Title: Re: 10Gbit performance problems with Chelsio T520-SO-CR
Post by: jzah on June 27, 2023, 01:44:00 pm
We use Chelsio T580-LP-CR cards (2x40Gbps QSFP ports) on two HP DL360 Gen9 servers (and we tested as well Intel X810) in HA mode. The servers have two physical CPUs (however one CPU is useless, as the card is bound to a CPU - NUMA affinity is the keywoard). We enabled RSS to use more than 1 core. At the moment we stopped testing as we have an issue with CARP which needs to be solved first before we can continue to optimize the performance, so the tunables below are not all 100% required.
pfSync is connected over separate intel X710 cards.

Code: [Select]
hw.ibrs_disable -> 1
if_cxgbe_load -> yes
kern.ipc.maxsockbuf -> 629145600
machdep.hyperthreading_intr_allowed -> 1
net.inet.rss.bits -> 8 (just for testing, at the end it should max out physical CPU including HT cores)
net.inet.rss.enabled -> 1
net.isr.bindthreads -> 1
net.isr.maxthreads -> -1
net.link.ifqmaxlen -> 4096
t5fw_cfg_load -> yes
vm.pmap.pti -> 0

The interface configuration (TSO, LRO,...) is in the attachment.
Title: Re: 10Gbit performance problems with Chelsio T520-SO-CR
Post by: JamesFrisch on June 27, 2023, 05:44:46 pm

Is that 6Gbps result done with single stream or multiple stream of iperf3?

I doubt the NIC is bottleneck. You can try turning pf off, but it would mean that a no firewall or ACL on any interface.

Both. I can use the default 1 or use the switch -P and set it to 10.

I also tried to curl a file from my ISP (the offer a 50GB file full of zeros to speedtest http. I get around 4GBit, but that is probably bottlenecked by my SSD.


iperf3 -c speedtest.init7.net -P 32 -t 30 = 6.19Gbit/s
iperf3 -c speedtest.init7.net -t 30 = 5.35Gbit/s
iperf3 -c speedtest.init7.net -P 32 -t 30 -R = 9.41Gbit/s
iperf3 -c speedtest.init7.net -t 30 -R = 4.38Gbit/s

The download traffic with the 32 parallel streams looks great!
I wonder why this is not the case for upload. Maybe some bottleneck on the disk?

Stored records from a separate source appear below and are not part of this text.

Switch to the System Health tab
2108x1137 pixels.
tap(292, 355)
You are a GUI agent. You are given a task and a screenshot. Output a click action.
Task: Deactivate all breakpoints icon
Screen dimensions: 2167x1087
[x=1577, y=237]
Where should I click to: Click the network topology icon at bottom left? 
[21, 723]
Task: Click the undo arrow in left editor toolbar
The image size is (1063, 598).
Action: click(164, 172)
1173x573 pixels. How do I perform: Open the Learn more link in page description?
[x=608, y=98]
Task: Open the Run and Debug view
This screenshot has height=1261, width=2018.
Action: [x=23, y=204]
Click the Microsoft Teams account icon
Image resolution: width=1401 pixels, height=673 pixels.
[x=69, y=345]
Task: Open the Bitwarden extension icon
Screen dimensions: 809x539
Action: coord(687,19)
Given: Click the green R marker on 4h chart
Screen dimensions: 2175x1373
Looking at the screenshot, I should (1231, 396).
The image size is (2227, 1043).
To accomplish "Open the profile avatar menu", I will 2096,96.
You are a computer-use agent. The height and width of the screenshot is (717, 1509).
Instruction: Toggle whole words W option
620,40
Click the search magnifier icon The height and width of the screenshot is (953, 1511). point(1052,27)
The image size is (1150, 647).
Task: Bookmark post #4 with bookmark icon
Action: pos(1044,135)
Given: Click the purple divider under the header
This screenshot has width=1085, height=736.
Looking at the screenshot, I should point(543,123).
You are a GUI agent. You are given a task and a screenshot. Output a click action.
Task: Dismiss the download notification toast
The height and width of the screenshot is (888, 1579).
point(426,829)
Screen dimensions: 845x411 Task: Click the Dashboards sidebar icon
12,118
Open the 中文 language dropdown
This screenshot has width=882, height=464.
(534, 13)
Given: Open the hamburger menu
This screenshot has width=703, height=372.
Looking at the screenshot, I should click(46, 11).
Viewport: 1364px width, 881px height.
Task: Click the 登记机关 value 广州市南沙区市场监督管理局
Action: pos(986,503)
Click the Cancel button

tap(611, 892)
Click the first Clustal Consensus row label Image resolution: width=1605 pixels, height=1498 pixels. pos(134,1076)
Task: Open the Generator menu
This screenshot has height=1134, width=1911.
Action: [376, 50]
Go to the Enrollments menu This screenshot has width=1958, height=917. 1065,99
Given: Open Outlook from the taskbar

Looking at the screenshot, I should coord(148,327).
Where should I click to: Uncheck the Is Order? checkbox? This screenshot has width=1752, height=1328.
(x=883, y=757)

After disabling the firewall, I also get 9.4Gbit/s for upload
iperf3 -c speedtest.init7.net -P 32 -T 30 = 9.41Gbit/s


Update: It gets even stranger  ;D
So after re-enabling the firewall and setting the speedtest to -t 90, I can observe a funny behaviour.
For a brief period, it stays at 6,2Gbit/s and 25 CPU usage. If I cancel the speedtest and immediately restart it, the speed jumps up to 9.42Gbit/s again and CPU usage is aroung 90%.
Maybe something with PowerD set to Adaptive?

Update2: Yep, setting PowerD to minimum drops performance to 6Gbit/s, while Hiadaptive or maximum gets 9.25Gbit/s. This solves my problem. Thank you for your help guys! Please don't derail conversations to Linux vs. FreeBSD, it does not really help  :-*





Title: Re: 10Gbit performance problems with Chelsio T520-SO-CR
Post by: CJ on June 27, 2023, 07:24:54 pm
Update2: Yep, setting PowerD to minimum drops performance to 6Gbit/s, while Hiadaptive or maximum gets 9.25Gbit/s. This solves my problem. Thank you for your help guys!

Huh.  Interesting.  What did you originally have it set to?
Title: Re: 10Gbit performance problems with Chelsio T520-SO-CR
Post by: JamesFrisch on June 28, 2023, 06:57:01 am
Originally it was set to "Adaptive".

When I started a speedtest, it was around 6Gbit.
When I started a speedtest, canceled it after a few seconds and immediately restarted the speedtest, I also got 9Gbit with the "Adaptive" mode.